Monocyte Mitochondrial Function as a Marker of Calcium Oxalate Stone Formers

The prevalence of kidney stones (KS) is 8.8% in the US and contributes significantly to health care costs. The most common type of KS is the calcium oxalate kidney stone (CaOx‐KS). Both inflammation and oxidative stress have been suggested to play an integral role in KS pathogenesis. The purpose of this study was to investigate whether inflammation is elevated and cellular bioenergetics is suppressed in immune cells from calcium oxalate (CaOx) stone formers (SF) compared to healthy subjects (HS). Adult age‐matched HS (n=18) and CaOx SF (n=15) were included in the study.
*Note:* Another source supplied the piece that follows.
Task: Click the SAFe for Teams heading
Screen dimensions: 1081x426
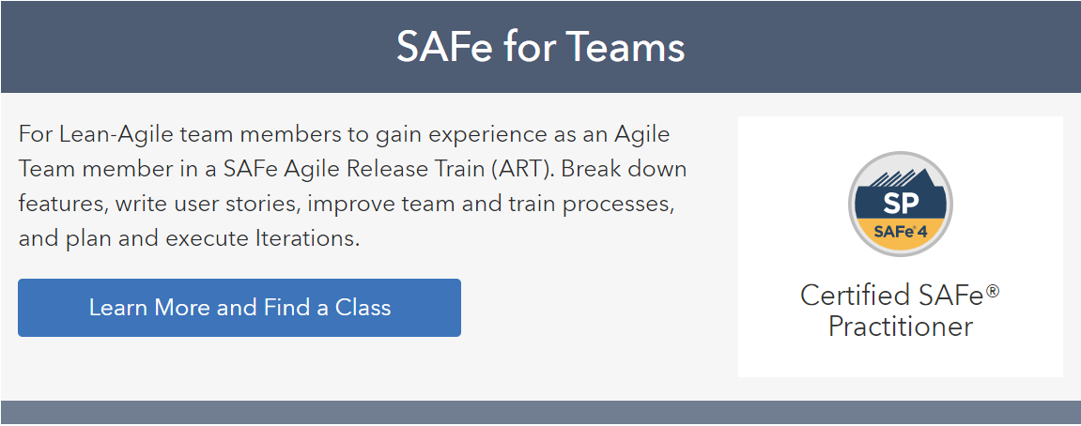Action: click(x=541, y=47)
Data collection included demographic and clinical values from electronic medical records. Pro‐inflammatory Interleukin‐6 (IL‐6) plasma values were measured using ELISA. Bioenergetic function was assessed in monocytes, lymphocytes, and platelets using the Seahorse XF96 Analyzer. Fifty‐three percent of the CaOx SF had a family history of KS and 60% had a KS event previously. Plasma IL‐6 levels were significantly elevated (p=0.0024) and monocyte mitochondrial function was decreased in CaOx‐SF compared to HS. Specifically, maximal respiration (p=0.0001) and reserve capacity (p<0.0001) were significantly lower. In contrast, lymphocyte and platelet mitochondrial function was similar to monocytes from HS. The bioenergetic health index (BHI), an integrated value of mitochondrial function, was also determined to be significantly lower in CaOx SF monocytes compared to HS (p=0.0191). These data suggest that impaired monocyte mitochondrial function may play a role in CaOx KS pathogenesis and the BHI could potentially serve as a marker in CaOx SF. Support or Funding Information Supported by NIH grants DK054468, UL1TR001417, P30 DK079337, and the 2015–2016 UAB Faculty Development Grant Program (TM). TM is also supported by DK054468‐S1.